Tuesday, January 02, 2007

Matching Algorithms for CDI

It generally understood that between 2%-5% of a customer database will contain undetected duplicates after a standard merge/merge routine is run. As stated in CRM Today, most merge-purge algorithms are 20 years old...

Most merge/purge processes were developed over 20 years ago and were never conceived to recognize the fluidity of movement, name change, and channels in which customers interact today. Even the most advanced de-duplication processes use character based logic and look up tables that are ill-equipped to assess the totality of a customers’ name and address permutations that accumulate through multiple customer interaction channels. These processes are easily deceived by minor variations in the name and address elements such as married/maiden, nick names, typos, and mis-keys. A typical file will contain 2 to 5% unidentified duplicate customers after a standard merge/purge process.
Instead of the common approach of only using one matching algorithm (I am guilty of this one) modern approaches are utilizing many algorithms to isolate duplicate records.
No single algorithm can efficiently and effectively power a matching technology due to the multiple culprits of customer identity and data quality error. Advanced solutions incorporate not one, but several advanced matching algorithms, each designed to group records into temporal data sets for the purpose of bringing visibility to distinct patterns of repetitious error. Once patterns of error are identified, the records can be referenced to consumer data sources, allowing for the remediation of the error and recognition of the true identity of the customer.
An integral part of any CDI product is its matching capability. Match rules will vary from organization to organization so using a standard template or built-in rules usually will not suffice if you want thorough duplicate detection and handling.

Firstlogic (now Business Objects) has a sophisticated match engine and beyond the standard match capabilities are "Extended Matching" which allows the user to set up custom rules for different match scenarios. I believe that simply using rule based matching you can solve 80% of your data consolidation issues.

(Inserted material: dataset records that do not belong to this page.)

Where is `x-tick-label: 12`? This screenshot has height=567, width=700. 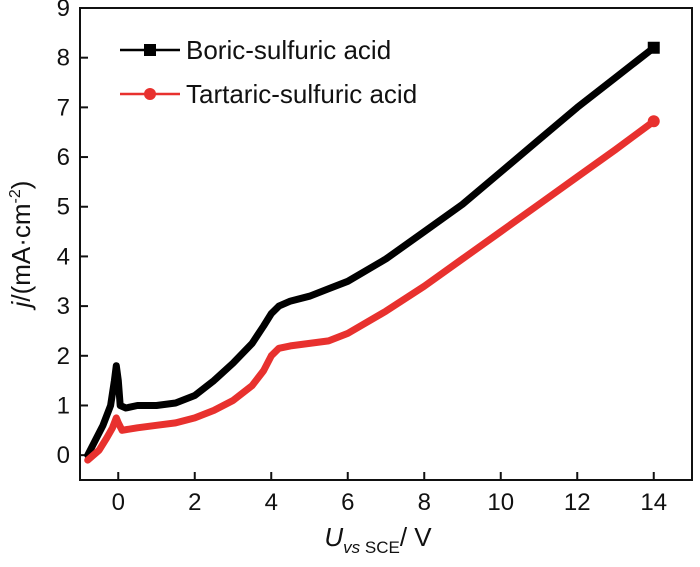 x-tick-label: 12 is located at coordinates (578, 502).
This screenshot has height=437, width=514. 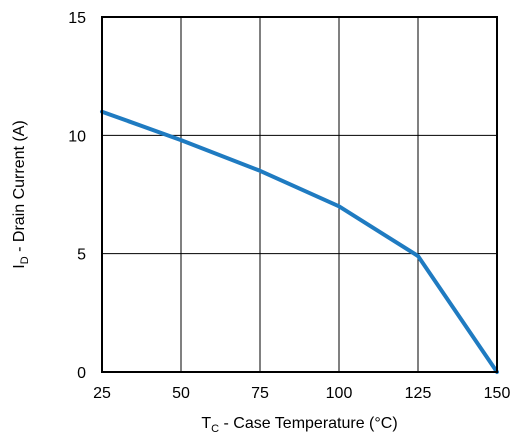 What do you see at coordinates (308, 424) in the screenshot?
I see `x-axis-label-rest: - Case Temperature (°C)` at bounding box center [308, 424].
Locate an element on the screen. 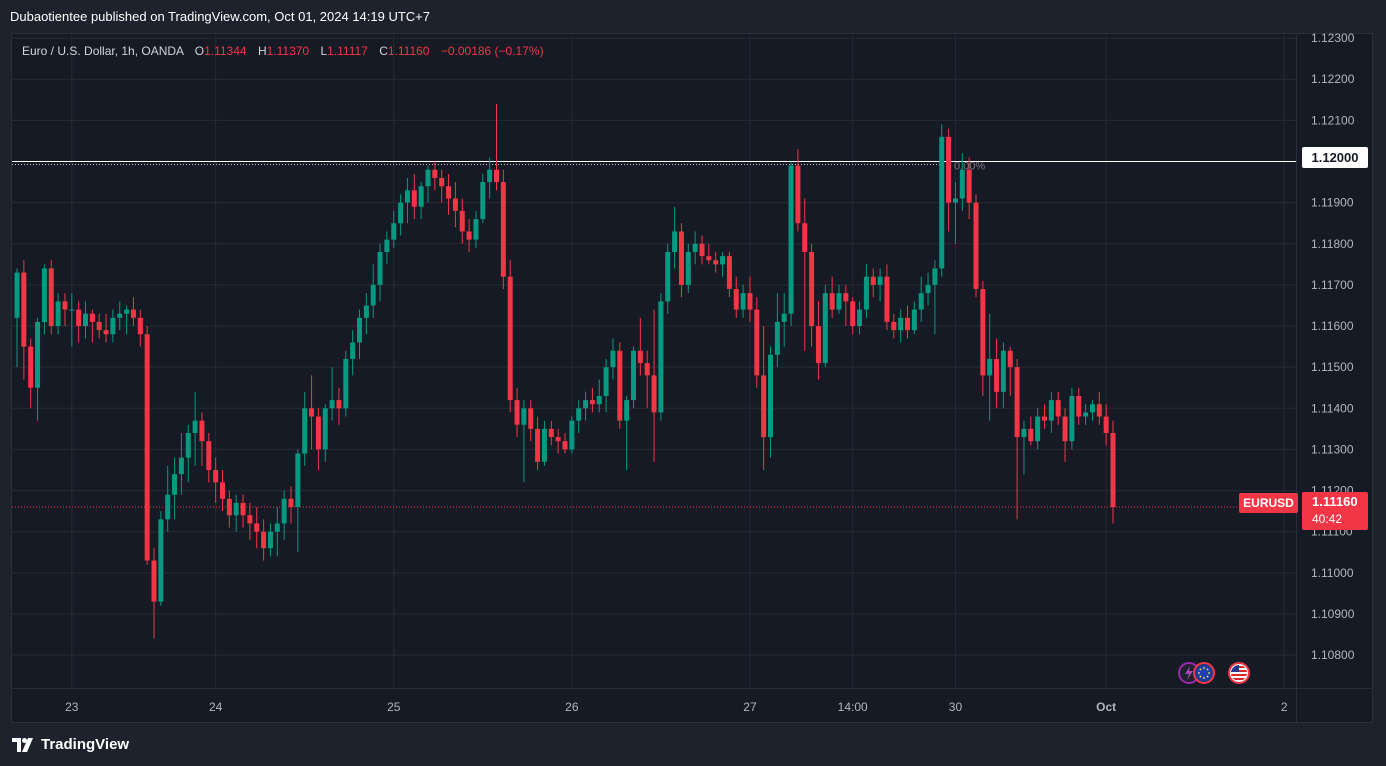 This screenshot has height=766, width=1386. high-label: H is located at coordinates (262, 51).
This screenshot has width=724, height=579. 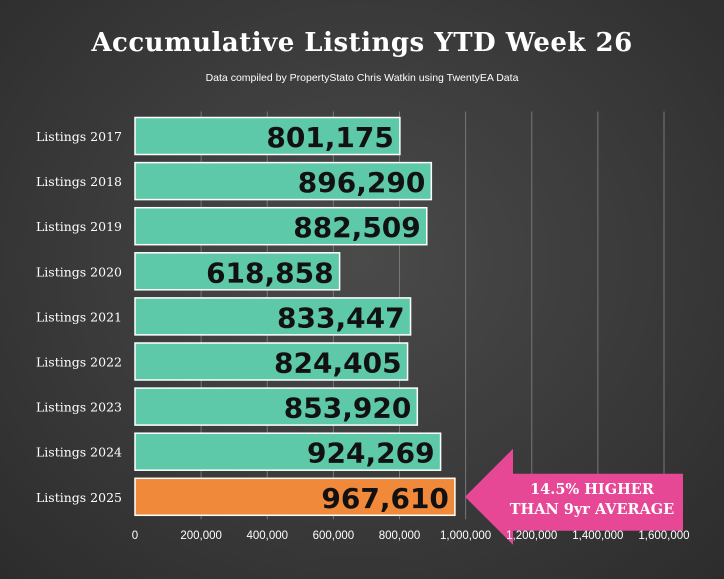 I want to click on category-label: Listings 2023, so click(x=79, y=408).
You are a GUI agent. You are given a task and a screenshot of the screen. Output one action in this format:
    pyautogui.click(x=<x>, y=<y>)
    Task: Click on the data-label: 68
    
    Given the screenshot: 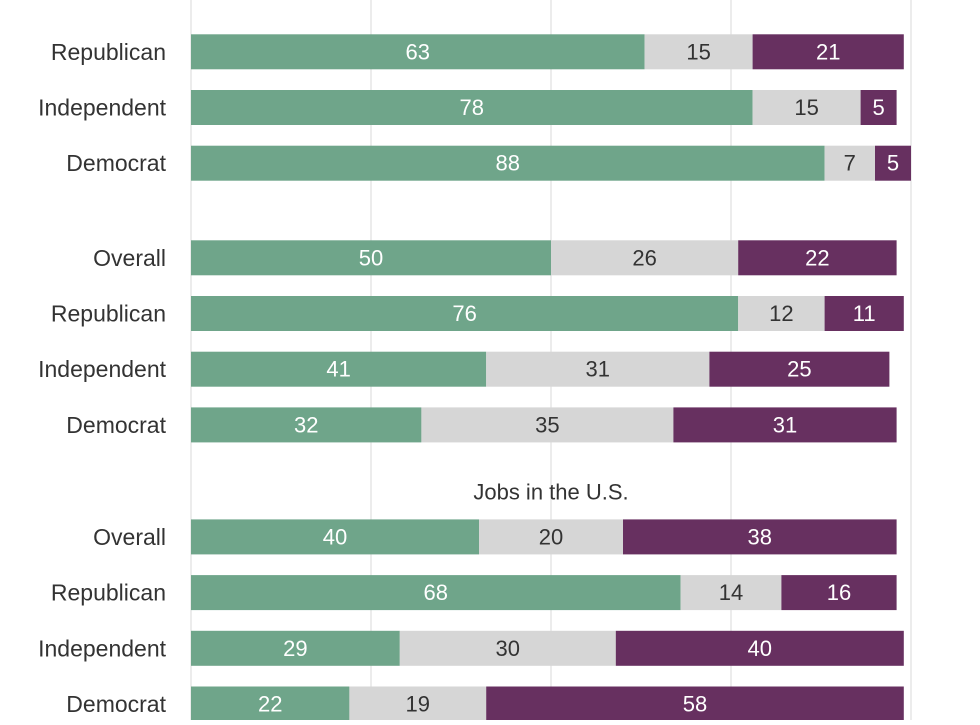 What is the action you would take?
    pyautogui.click(x=436, y=592)
    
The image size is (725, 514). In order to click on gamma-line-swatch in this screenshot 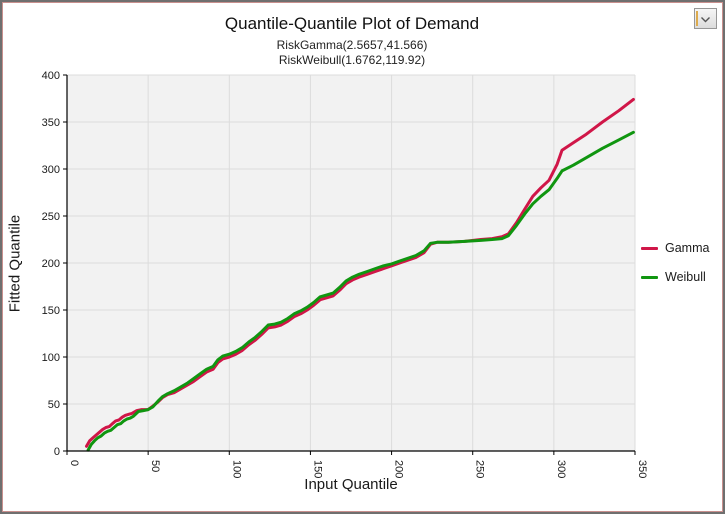, I will do `click(650, 248)`.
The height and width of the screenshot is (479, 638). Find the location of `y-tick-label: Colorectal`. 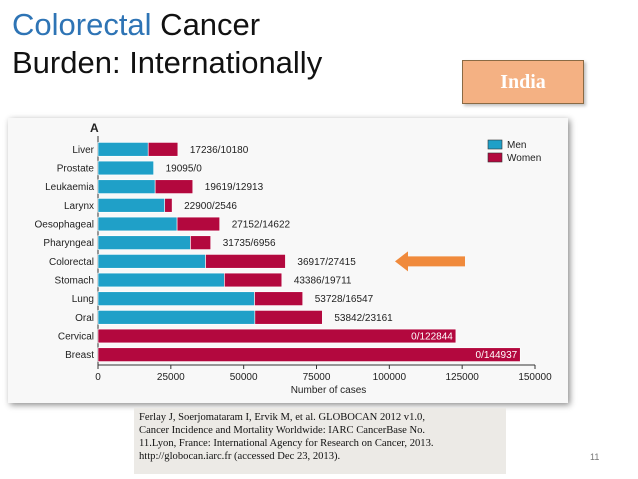

y-tick-label: Colorectal is located at coordinates (72, 262).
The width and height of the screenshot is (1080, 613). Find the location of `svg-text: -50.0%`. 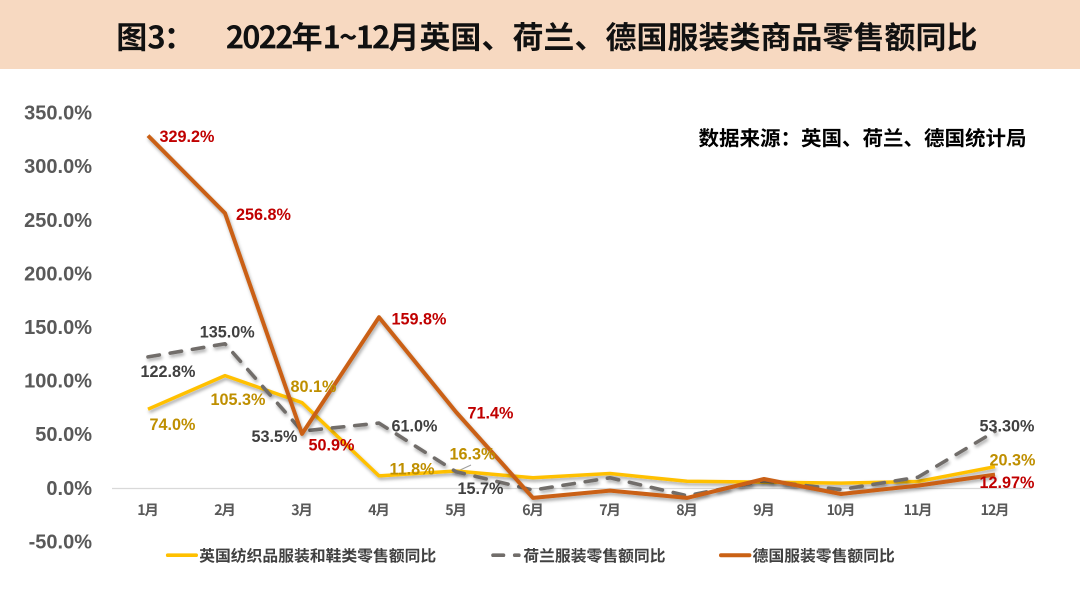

Companies like Purisma or Siperian offer much more sophisticated match engines that utilize match clusters and larger "match footprints" which ease the process, but for the most part, if you know what you are trying to do, any rule based matching engine will do. And remember:
"The computer is no better than the organization that feeds it." - L. Ron Hubbard
The moral is first work out all your match rules and then see if you can solve your problems using your existing match engine software before looking elsewhere to solve these match related problems.